The 3,200 square foot space is bright and white with huge windows, bright red bistro tables and a line of hungry patrons that’s growing longer by the minute. The smell of baked goods wafts through the space, around couples and families and dogs and business partners all carving their way to a baked treat, hot out of the oven.

Izola is thriving: according to Brown, their business has grown 300% since they opened and the company is “hiring constantly.” But it hasn’t been easy; in fact Brown, a photographer by trade, opened Izola in the middle of COVID in June of 2020. He says that he, and his business partner Jennifer Chen, were inspired by a trip they took to France and then eating their way through Paris.

“We took the trip in February 2020, then we came back and it was COVID. We were just like, ‘We don’t like this! This is sad. This is lonely.’ We wanted to do something for the community that could have a positive impact. So we opened a bakery,” says Brown.

It took a while to get the whole “bakery” part of the bakery up and running, especially since Brown and Chen had no baking experience whatsoever. But Brown’s studio space made for the perfect location. (Previously, Brown worked as a commercial photographer with companies like Adidas and Nike and was also a finalist for the Pulitzer Prize as a feature documentary series about undocumented immigrants.)

For Brown, baking was a matter of trial and error. At first, he simply started baking from the recipe on the back of the bag. The results, at first, were less than amazing and he ended up throwing a lot of stuff in the trash. But after more than 700 experiments, he says they got what they wanted.

The endgame? The perfect croissant. Three-and-a-half inches tall. 96 layers of French butter imported from Normandy. Made with organic flour, grass-fed milk, and free-range eggs.

The perfect croissant executed. Photo credit: Jeffery Brown.

“We basically failed our way into what you’re eating now,” he says, smiling as he hands me a Mercer 8-inch bread knife to cut with; they don’t mess around with the cutlery here. He says he personally tested more than 50 knives before they settled on this one. “And don’t worry about the crumbs, the more crumbs, the better.”

Izola doesn’t tolerate wimpy cutlery. Behold: the Mercer eight inch bread knife.

The croissant is as good as he says. Warm and crusty and doughy and delicate all at the same time. Indulgent but elegant in its simplicity.

“The butter croissant is the spiritual home of any bakery,” says Brown. “There’s nowhere to hide. There’s no frosting, no sugar, and if you blow it, you come out and apologize because there’s no such thing as ‘good enough.'”

The blackberry chocolate croissant is rich and earthy and made with French Valrhona chocolate.

So now that the croissants were perfected, it was time to open. Izola started taking orders during lockdown in June of 2020 so there was nowhere to go but up. Up to the third floor that is, where Brown and Chen lowered a basket of hot bread down from their window to street level to keep customers safe from infection.

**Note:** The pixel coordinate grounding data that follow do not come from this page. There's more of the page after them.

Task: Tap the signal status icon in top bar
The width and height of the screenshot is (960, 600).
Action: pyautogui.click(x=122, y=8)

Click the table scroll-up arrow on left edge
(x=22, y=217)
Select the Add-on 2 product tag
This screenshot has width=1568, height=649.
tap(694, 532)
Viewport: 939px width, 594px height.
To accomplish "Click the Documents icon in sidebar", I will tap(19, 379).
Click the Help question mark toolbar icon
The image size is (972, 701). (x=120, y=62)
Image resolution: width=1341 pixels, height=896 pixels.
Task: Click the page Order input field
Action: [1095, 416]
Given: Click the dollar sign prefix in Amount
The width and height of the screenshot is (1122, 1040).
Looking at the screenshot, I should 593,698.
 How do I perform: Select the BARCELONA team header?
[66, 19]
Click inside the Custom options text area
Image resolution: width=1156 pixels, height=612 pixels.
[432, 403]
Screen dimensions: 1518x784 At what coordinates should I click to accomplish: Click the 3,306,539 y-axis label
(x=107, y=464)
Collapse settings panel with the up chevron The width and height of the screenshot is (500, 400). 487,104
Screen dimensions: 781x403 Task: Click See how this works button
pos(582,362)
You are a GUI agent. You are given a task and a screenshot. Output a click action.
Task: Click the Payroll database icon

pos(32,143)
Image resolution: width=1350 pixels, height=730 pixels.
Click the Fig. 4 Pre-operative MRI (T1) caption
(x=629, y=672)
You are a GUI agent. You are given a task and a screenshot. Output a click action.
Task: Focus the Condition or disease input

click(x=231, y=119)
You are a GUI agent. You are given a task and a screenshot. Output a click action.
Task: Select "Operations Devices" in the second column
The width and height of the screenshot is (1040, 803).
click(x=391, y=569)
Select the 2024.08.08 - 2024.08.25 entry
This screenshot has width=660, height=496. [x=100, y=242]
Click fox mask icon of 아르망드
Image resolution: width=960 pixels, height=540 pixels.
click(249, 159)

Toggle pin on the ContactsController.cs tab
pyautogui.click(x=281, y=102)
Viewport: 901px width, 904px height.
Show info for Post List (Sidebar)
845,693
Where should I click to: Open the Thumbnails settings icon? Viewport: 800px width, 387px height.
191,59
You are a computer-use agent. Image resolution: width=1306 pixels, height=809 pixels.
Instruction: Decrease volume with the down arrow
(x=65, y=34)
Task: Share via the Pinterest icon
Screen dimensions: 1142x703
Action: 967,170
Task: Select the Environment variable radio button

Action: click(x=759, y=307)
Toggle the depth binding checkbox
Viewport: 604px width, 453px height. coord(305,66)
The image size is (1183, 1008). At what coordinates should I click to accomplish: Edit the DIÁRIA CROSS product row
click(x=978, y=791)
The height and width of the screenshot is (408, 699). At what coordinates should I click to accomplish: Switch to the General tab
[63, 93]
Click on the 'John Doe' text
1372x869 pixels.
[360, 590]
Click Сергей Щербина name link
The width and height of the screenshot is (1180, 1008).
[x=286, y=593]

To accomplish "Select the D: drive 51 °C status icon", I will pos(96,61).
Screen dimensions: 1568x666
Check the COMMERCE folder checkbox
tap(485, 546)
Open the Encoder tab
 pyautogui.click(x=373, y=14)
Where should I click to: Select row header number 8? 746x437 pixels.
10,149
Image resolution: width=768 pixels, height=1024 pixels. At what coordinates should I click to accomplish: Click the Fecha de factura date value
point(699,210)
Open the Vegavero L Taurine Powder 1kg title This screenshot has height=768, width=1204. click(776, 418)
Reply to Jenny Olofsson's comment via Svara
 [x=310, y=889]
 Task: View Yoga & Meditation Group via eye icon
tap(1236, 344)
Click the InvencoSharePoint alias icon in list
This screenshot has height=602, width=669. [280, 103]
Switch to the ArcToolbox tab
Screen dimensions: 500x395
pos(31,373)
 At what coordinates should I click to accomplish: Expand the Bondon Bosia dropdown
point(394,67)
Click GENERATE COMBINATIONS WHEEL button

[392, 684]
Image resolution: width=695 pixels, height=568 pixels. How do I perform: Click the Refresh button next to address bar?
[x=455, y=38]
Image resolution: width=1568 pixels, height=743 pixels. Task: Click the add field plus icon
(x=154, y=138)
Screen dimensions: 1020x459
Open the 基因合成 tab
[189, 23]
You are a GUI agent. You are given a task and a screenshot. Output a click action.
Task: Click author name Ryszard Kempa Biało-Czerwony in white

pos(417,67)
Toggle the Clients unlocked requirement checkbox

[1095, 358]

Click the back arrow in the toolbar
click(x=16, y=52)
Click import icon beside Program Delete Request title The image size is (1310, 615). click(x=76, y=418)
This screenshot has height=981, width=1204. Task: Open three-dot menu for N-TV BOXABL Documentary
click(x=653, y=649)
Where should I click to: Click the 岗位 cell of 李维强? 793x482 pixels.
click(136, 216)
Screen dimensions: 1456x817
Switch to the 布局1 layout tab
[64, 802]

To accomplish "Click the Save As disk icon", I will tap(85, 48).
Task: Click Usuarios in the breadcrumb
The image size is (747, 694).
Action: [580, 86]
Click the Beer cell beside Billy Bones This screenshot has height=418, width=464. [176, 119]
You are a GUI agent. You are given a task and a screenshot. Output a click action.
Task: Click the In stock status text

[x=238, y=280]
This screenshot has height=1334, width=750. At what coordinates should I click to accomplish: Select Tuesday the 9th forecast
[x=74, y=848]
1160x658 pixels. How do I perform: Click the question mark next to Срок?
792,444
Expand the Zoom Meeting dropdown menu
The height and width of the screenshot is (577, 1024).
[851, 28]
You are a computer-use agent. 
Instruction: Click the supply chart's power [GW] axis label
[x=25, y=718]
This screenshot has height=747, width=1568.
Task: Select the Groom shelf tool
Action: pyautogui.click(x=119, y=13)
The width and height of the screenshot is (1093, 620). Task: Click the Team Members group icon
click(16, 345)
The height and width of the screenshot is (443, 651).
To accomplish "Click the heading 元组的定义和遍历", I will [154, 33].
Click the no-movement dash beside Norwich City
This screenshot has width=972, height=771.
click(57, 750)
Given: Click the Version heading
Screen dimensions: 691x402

“It was a picnic basket,” laughs Brown. “We spray painted it black, and put it on a rope and lowered it to the ground. We could make 12 croissants a day. People would come by or DM us, and we would lower down the basket.”

Izola Bakery is three floors up on 13th and G Streets in East Village.

Brown says IZOLA has been blessed with a passionate and supportive community since day one. And now that COVID protocols have relaxed, he loves having customers come and dine inside the bakery.

“I really wanted to make a place where people can come and hang out, and show up with their whole selves and be seen and valued and heard,” says Brown. “We have a very diverse clientele. You’ll see Black families, Chinese families, white families, kids, and dogs; we love dog slobber. We have some customers who are too old to go up the stairs to check out the bakery, they just can’t get up to the kitchen to take a look. So I make videos of the kitchen and AirDrop it to them.”

Izola is a welcoming space for all. The bright, light eatery is in the old photo studio while the bakery operates in the loft above.

Ah yes, the bakery. Brown escorts me upstairs so I can take a look. He explains that the making of croissants is a four-day process. He says first, they mix the yeast and the flour so that it sits and ferments for a day. Next, the dough is made and it rests for a day. On day three, the butter is incorporated and on day four, you eat.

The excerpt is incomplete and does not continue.